- **INPUT RECORDS**:
[start]

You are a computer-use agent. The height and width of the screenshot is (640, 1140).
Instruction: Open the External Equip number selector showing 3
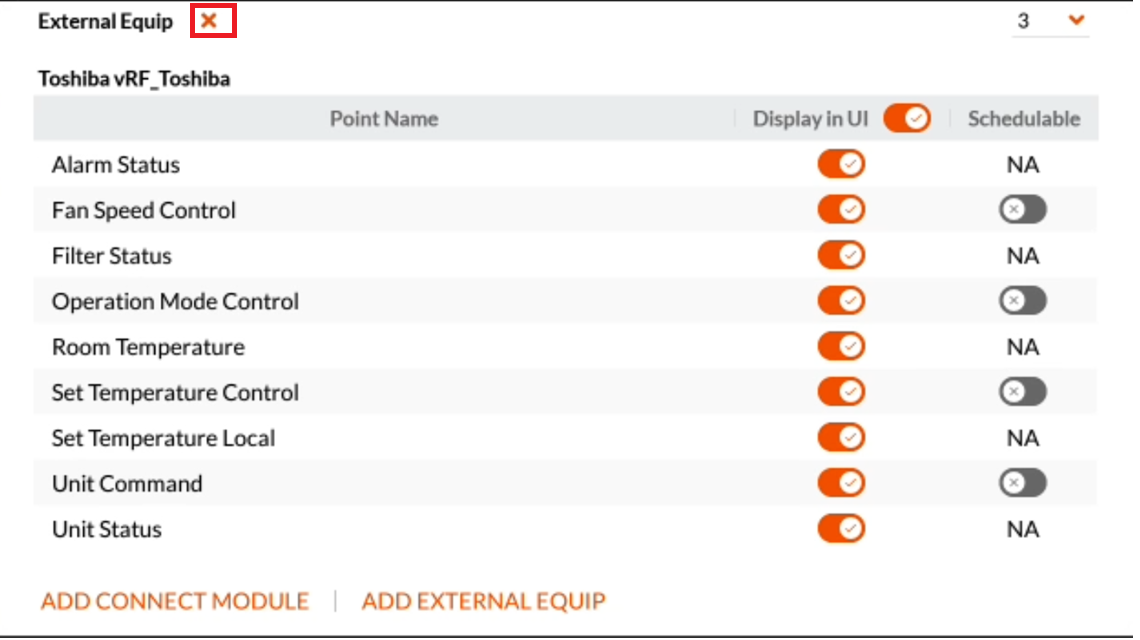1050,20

[end]
[start]

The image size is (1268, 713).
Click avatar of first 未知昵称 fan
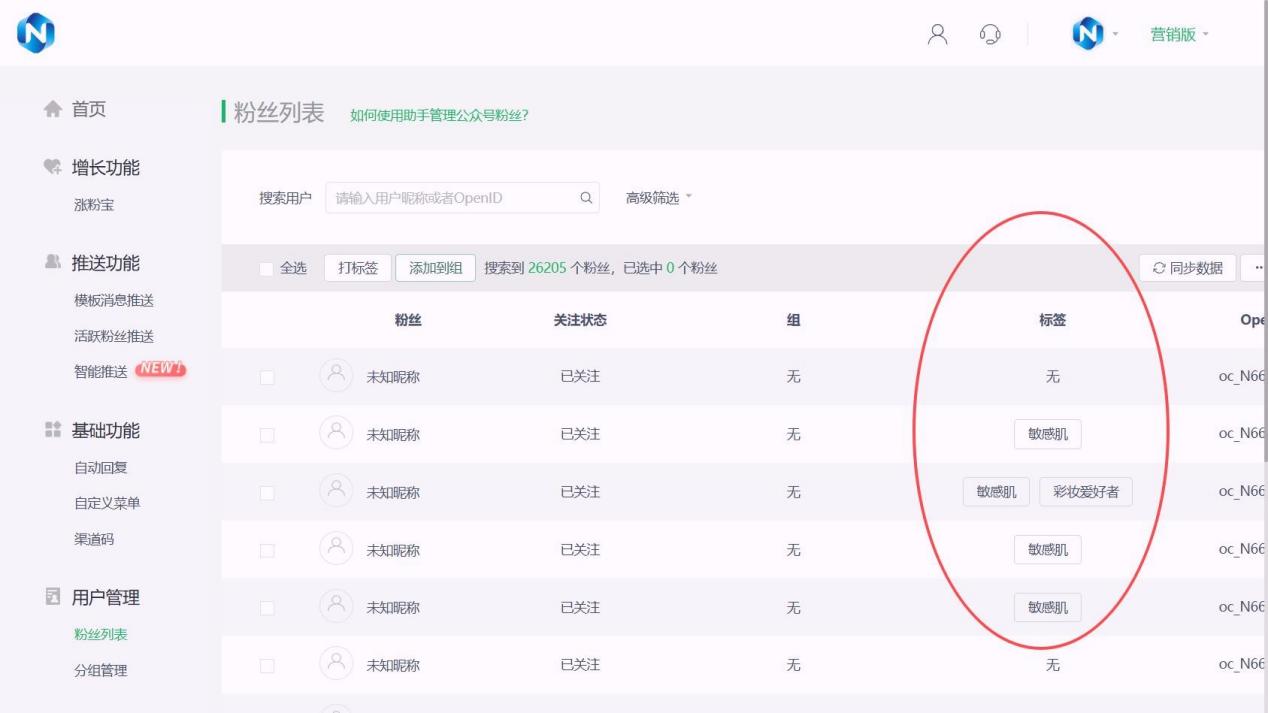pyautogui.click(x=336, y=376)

[end]

- **TO DO**:
Rewrite the listing from the line with "The image size is (1268, 713)." to the line with "pyautogui.click(x=336, y=376)", renaming "avatar" to "profile picture" and keeping everything else unchanged. Leave the pictures out of your answer.

- **ANSWER IN FULL**:
The image size is (1268, 713).
Click profile picture of first 未知昵称 fan
pyautogui.click(x=336, y=376)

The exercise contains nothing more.